Abdullahi Ibrahim Mohammed, 34, a lab technician in Saudi Arabia, was among the 157 passengers killed on Sunday when an Ethiopian Airlines plane crashed just minutes after taking off from Bole International Airport in Addis Ababa. His family has not yet received his remains.
"We do such a prayer, to such a person, knowing that in case the body does not get to be found, then we will have completed one of the rituals that is supposed to be done," Mohammed's uncle, Yusuf Abuhamza, said.
Mohammed was traveling home for his annual leave, a trip that his family says he was eagerly looking forward to as he kept calling and messaging to remind them of his arrival date. Coming from a close-knit family, it had been difficult, at first, for him to take the job in the Middle East country, because it meant being away from home for months at a time. But as the first born son, his parents and siblings depended on him to provide a much better life for them.
"A lot of hopes had been banked on him, so it is so devastating. It is a gap that will not be filled. The way it came, it was a blow," Abuhamza said.
Mohammed was last home in February 2018 for his wedding celebration. His wife was waiting for him at the airport in Nairobi Sunday morning. Back at their family home, relatives and friends were gathering for a feast to welcome him home. Then the devastating news of the plane crash began to trickle in, and their joy turned into mourning.
His mother, Kaltuma Abdallah, remains in shock at the news of his death. She mostly sits on the floor of their living room, silently staring into space, hands clasped on her lap, grief etched in her face.
She shared the plans that Mohammed had for her and his father and also what now seems like a haunting request.
"He wanted to buy us a place, build us a home, a good house. As long as we prayed for him that he doesn't die," she said.
"If he was alive he would do this for us. But now the lord has cut short his life," she said.

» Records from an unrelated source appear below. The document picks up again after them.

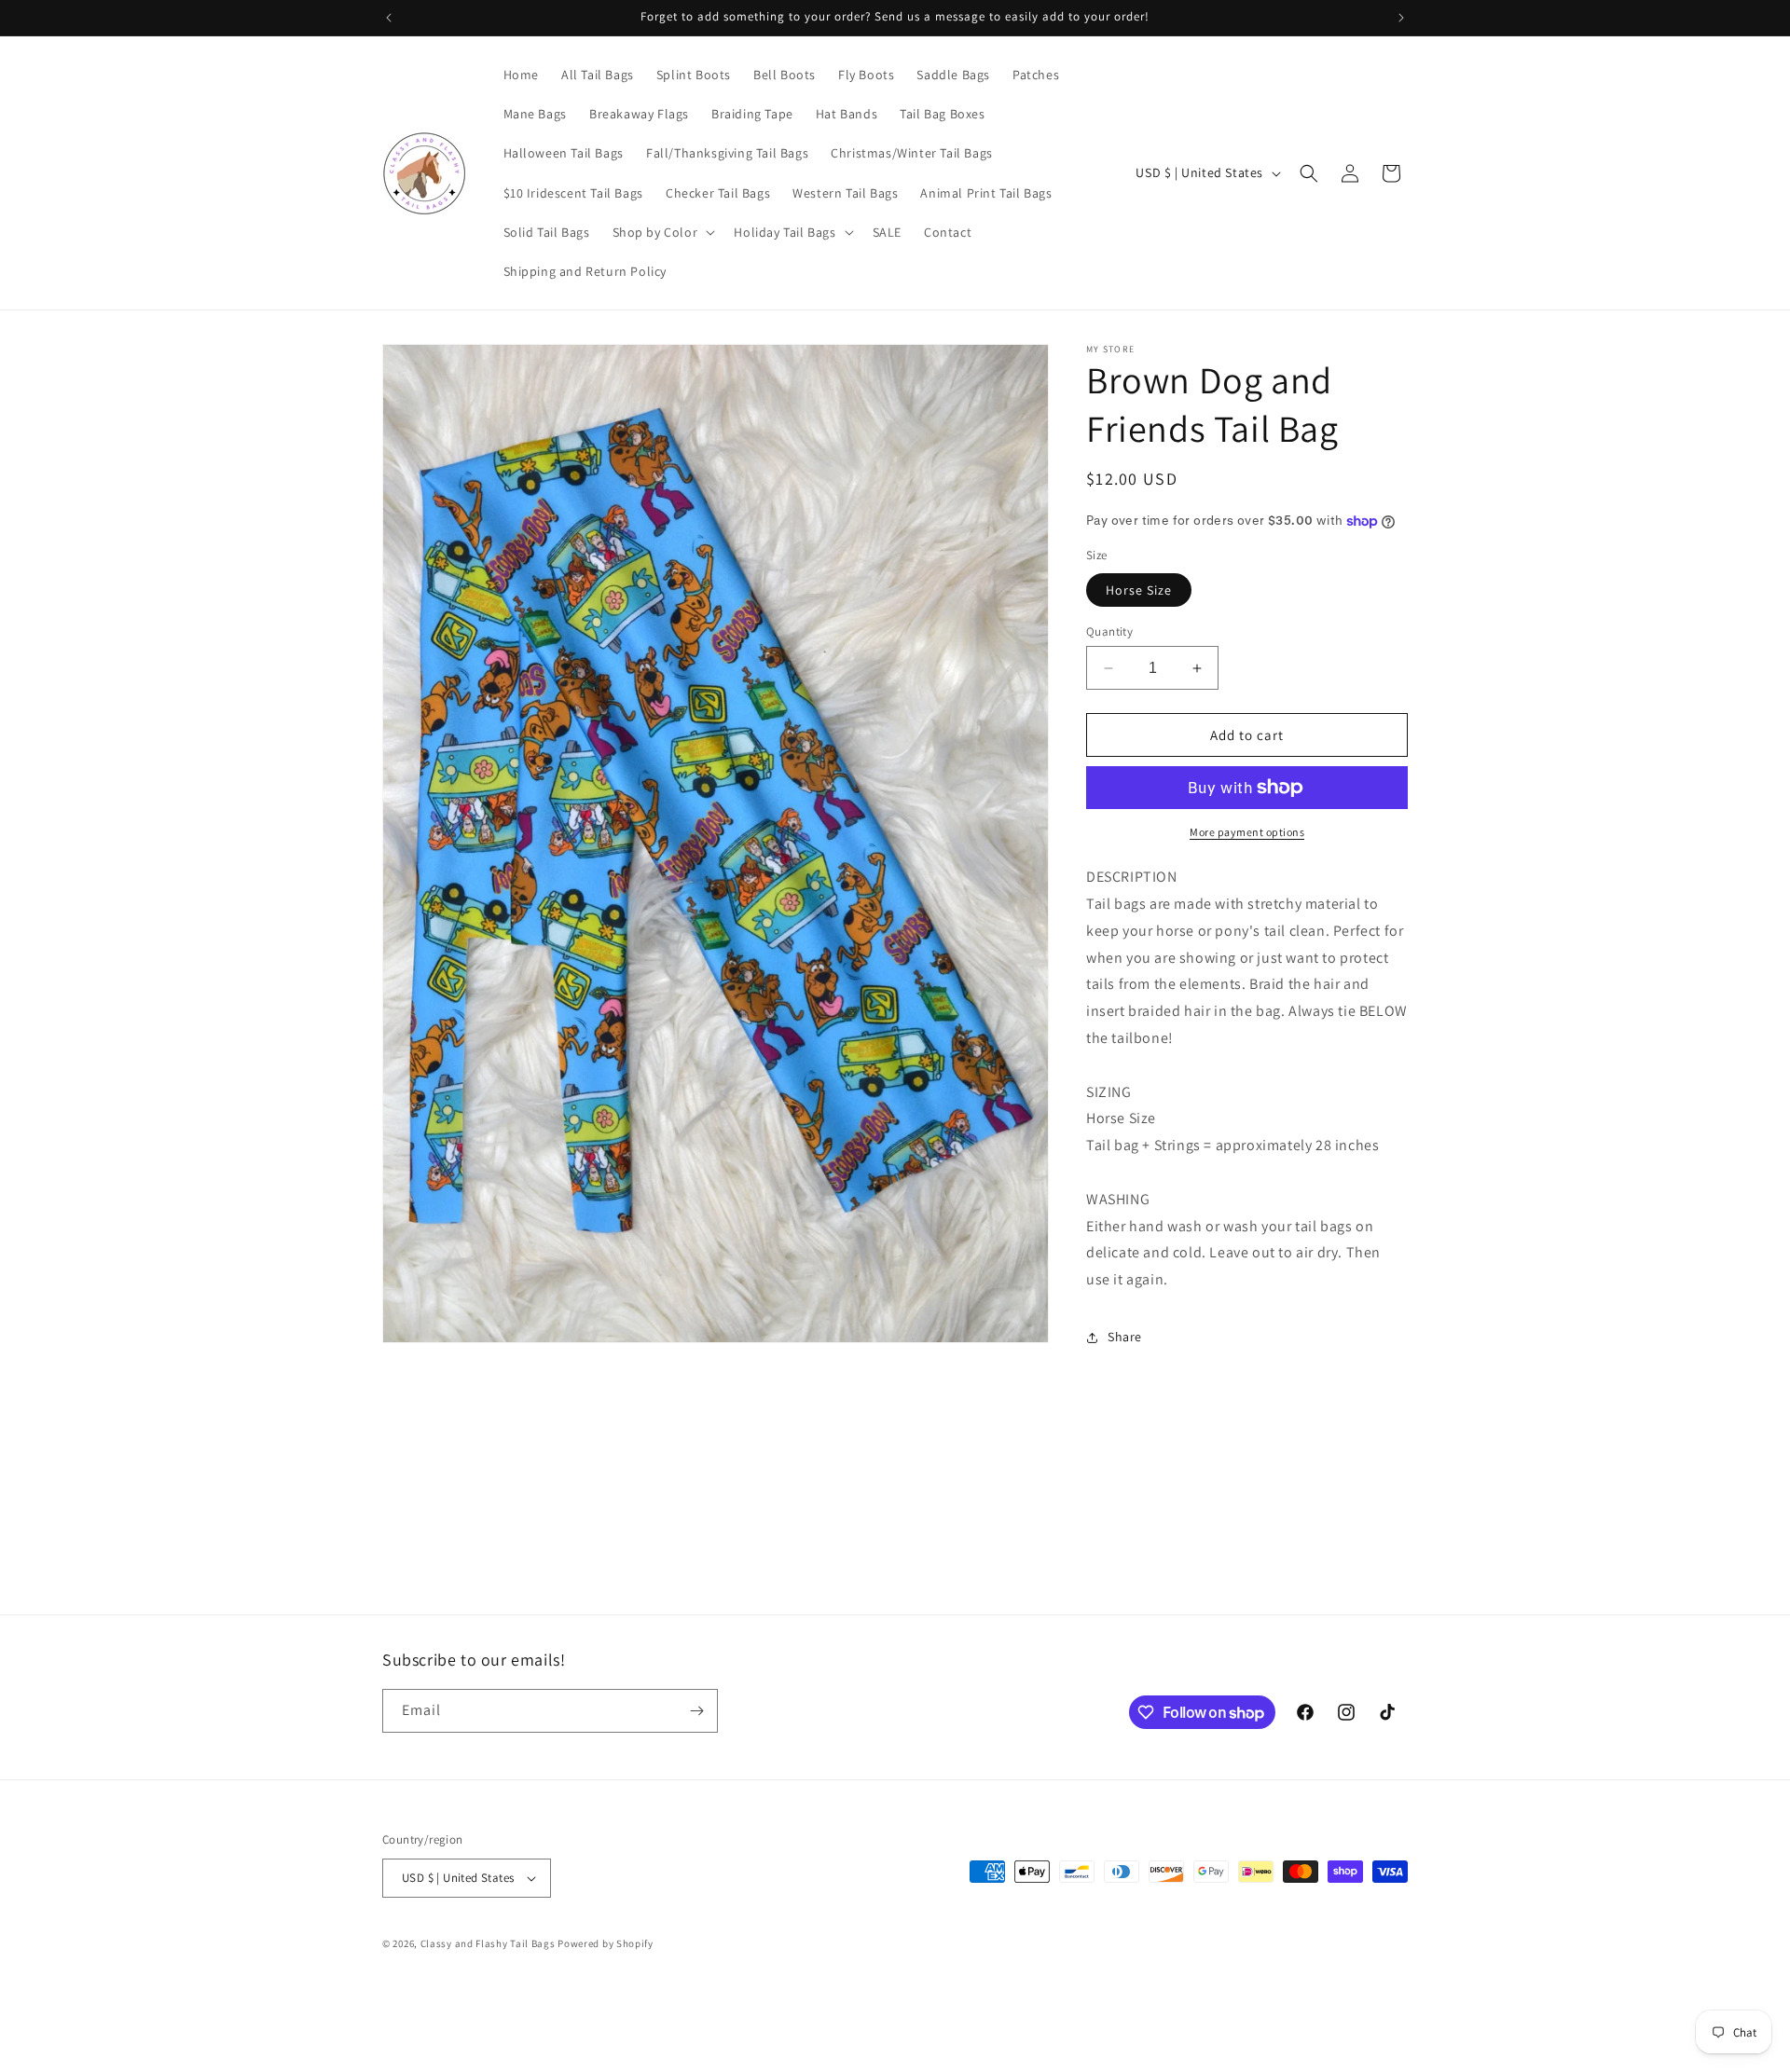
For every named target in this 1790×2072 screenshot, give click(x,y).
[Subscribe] (696, 1711)
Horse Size (1139, 590)
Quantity (1109, 631)
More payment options (1247, 832)
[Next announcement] (1401, 17)
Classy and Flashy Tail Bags (488, 1943)
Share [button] (1125, 1336)
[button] (662, 232)
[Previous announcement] (388, 17)
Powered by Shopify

Early Tuesday morning, Mohammed's wife and father were back at the Nairobi airport heading to Ethiopia, where they hope to identify their loved one's body and bring it back home for burial. His mother also desperately clings to the hope that his body will be found.
"Whatever they say we will accept. If it is ashes, I want them to bring them. If it is bones, I want them to bring them," she said.
"As long as we see him, that is the only way that we can move on. But without returning his body, we will forget that he's dead. We will keep thinking that there is a day that he will come back."